I prefer Munch, if we are "mainstream"








However, slightly off the beaten track, I adore Valette, who painted impressionist scenes from my local city


----------



## tdc

ArtMusic said:


> I prefer van Gogh. Many of Picasso's pieces look like he ran a few quick brushstrokes, almost sloppy like to finish the piece in a day, although I know that may well be part of the intention of the art itself. A lot of Picasso's pieces are very easy to reproduce as well. No much skill needed. This piece for exmple, _Girl Before Mirror_ has all those features I am talking about. It's a nice colourful piece nonetheless.


Actually I find this piece stunning, and conceptually - brilliant. I'm changing my vote, its a tie.


----------



## ComposerOfAvantGarde

Pablo Diego José Francisco de Paula Juan Nepomuceno María de los Remedios Cipriano de la Santísima Trinidad Martyr Patricio Clito Ruíz y Picasso.


----------



## BurningDesire

I love both. I think both were great artists. I'm glad Picasso was recognized in his lifetime, but I feel really bad for Van Gogh.

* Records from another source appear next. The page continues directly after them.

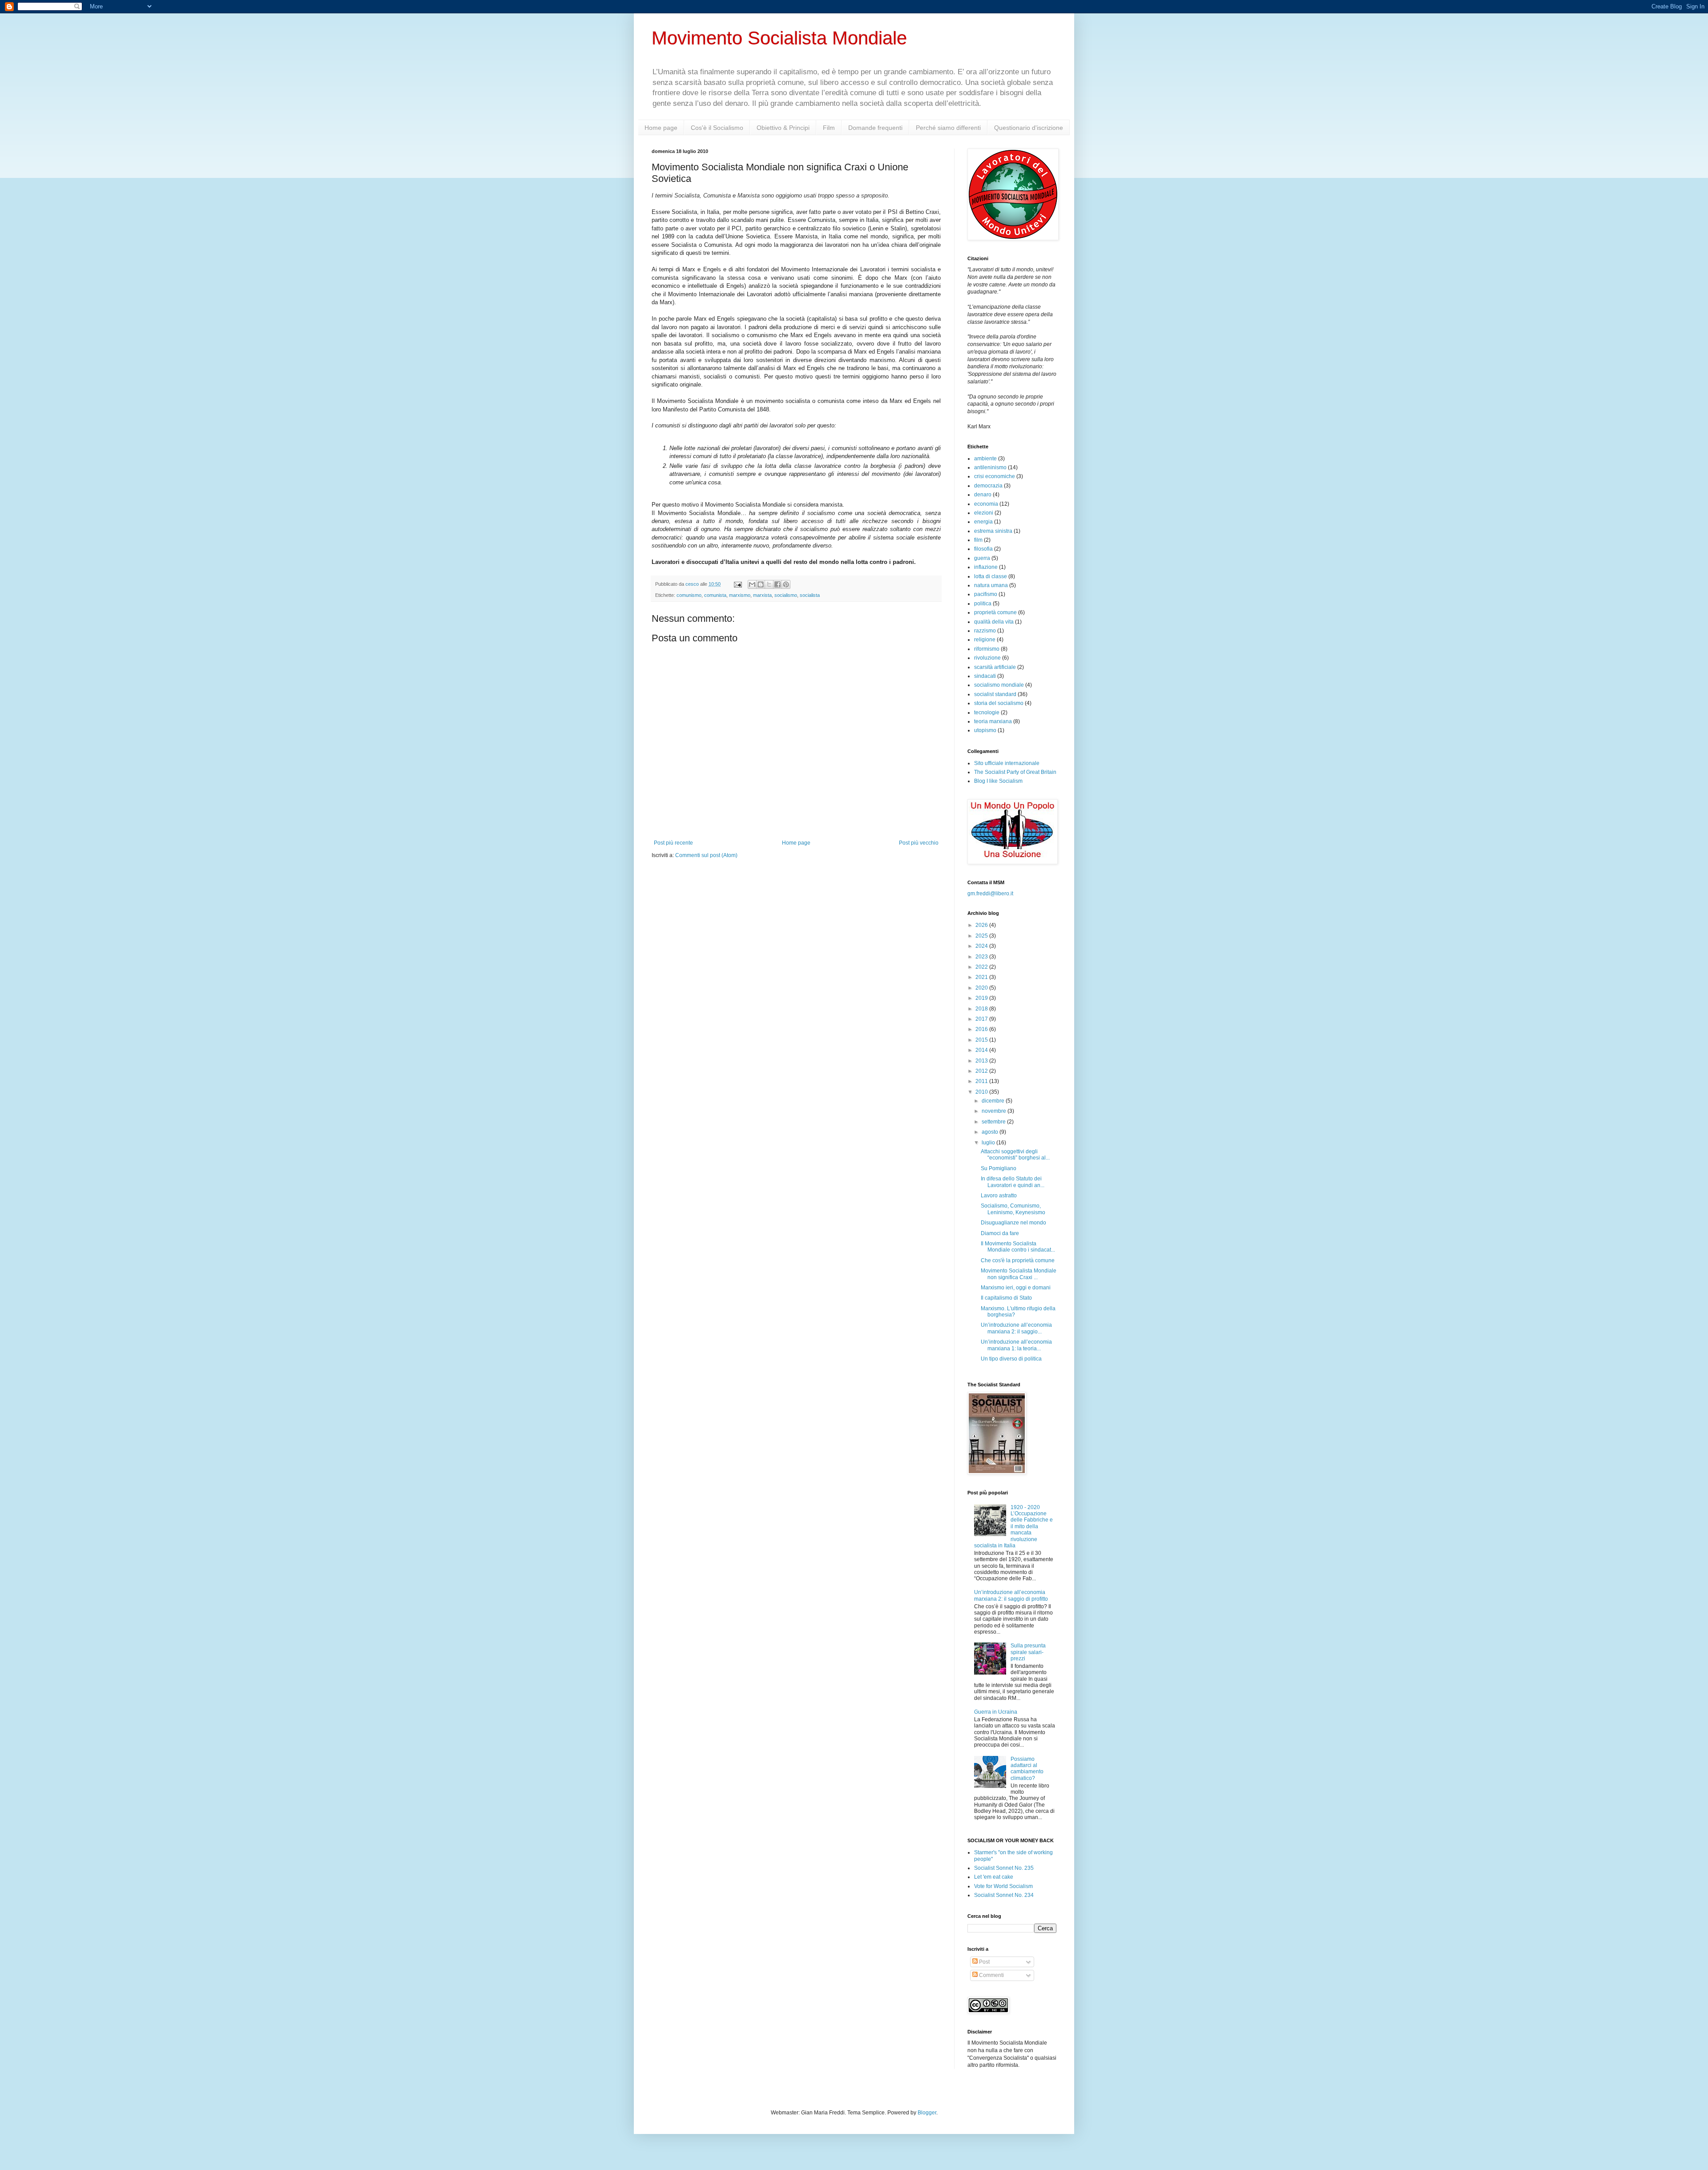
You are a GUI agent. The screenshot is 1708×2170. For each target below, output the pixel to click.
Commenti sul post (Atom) (706, 855)
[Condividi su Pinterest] (785, 584)
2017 (982, 1019)
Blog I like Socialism (998, 781)
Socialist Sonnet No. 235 (1004, 1868)
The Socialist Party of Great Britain (1015, 772)
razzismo (985, 631)
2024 (982, 946)
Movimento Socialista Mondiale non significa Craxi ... (1018, 1274)
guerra (982, 558)
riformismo (986, 649)
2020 (982, 988)
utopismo (985, 730)
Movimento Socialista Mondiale (779, 38)
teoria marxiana (993, 721)
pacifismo (985, 594)
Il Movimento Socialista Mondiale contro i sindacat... (1018, 1246)
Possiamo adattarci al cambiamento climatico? (1027, 1768)
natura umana (991, 585)
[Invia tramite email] (752, 584)
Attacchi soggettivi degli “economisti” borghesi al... (1015, 1154)
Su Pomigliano (998, 1168)
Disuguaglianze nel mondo (1013, 1223)
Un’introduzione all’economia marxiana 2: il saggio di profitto (1011, 1595)
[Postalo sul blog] (760, 584)
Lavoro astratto (999, 1195)
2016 (982, 1029)
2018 (982, 1009)
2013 (982, 1061)
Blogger (927, 2113)
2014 (982, 1050)
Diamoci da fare (1000, 1233)
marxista (762, 595)
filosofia (983, 549)
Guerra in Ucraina (995, 1712)
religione (984, 639)
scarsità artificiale (995, 667)
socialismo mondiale (999, 685)
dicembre (994, 1101)
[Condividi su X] (769, 584)
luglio (989, 1142)
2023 (982, 957)
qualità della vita (994, 622)
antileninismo (990, 467)
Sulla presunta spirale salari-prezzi (1028, 1652)
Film (829, 127)
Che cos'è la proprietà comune (1018, 1260)
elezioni (983, 513)
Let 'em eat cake (993, 1877)
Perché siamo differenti (948, 127)
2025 (982, 936)
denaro (982, 494)
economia (986, 504)
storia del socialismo (998, 703)
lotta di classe (990, 576)
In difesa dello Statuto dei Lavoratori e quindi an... (1012, 1182)
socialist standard (995, 694)
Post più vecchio (919, 843)
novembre (994, 1111)
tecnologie (986, 712)
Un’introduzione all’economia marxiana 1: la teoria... (1016, 1345)
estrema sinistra (993, 531)
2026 (982, 925)
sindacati (985, 676)
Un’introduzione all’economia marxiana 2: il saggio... (1016, 1328)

I wish I could give him a hug.


----------



## Sonata

Van Gogh no doubt! 

I also really like Monet and Salvadore Dali


----------



## SiegendesLicht

I voted for Van Gogh, but I would take Caspar Friedrich









or Ivan Aivazovsky









over both of them.


----------



## ArtMusic

I voted van Gogh but I rather take Sir Antony van Dyck and Rembrandt.


----------



## StlukesguildOhio

ArtMusic- Many of Picasso's pieces look like he ran a few quick brushstrokes, almost sloppy like to finish the piece in a day, although I know that may well be part of the intention of the art itself.

Spontaneity... as in jazz or Chinese/Japanese Zen painting:





...


----------



## StlukesguildOhio

... or even Rembrandt:







Discerning art lovers value a masterful spontaneous touch as much as they might admire the incredible polish of Ingres or Van Eyck.

Van Gogh, by the way, completed most of his paintings in a single setting... as rapidly as Picasso.

A lot of Picasso's pieces are very easy to reproduce as well. No much skill needed.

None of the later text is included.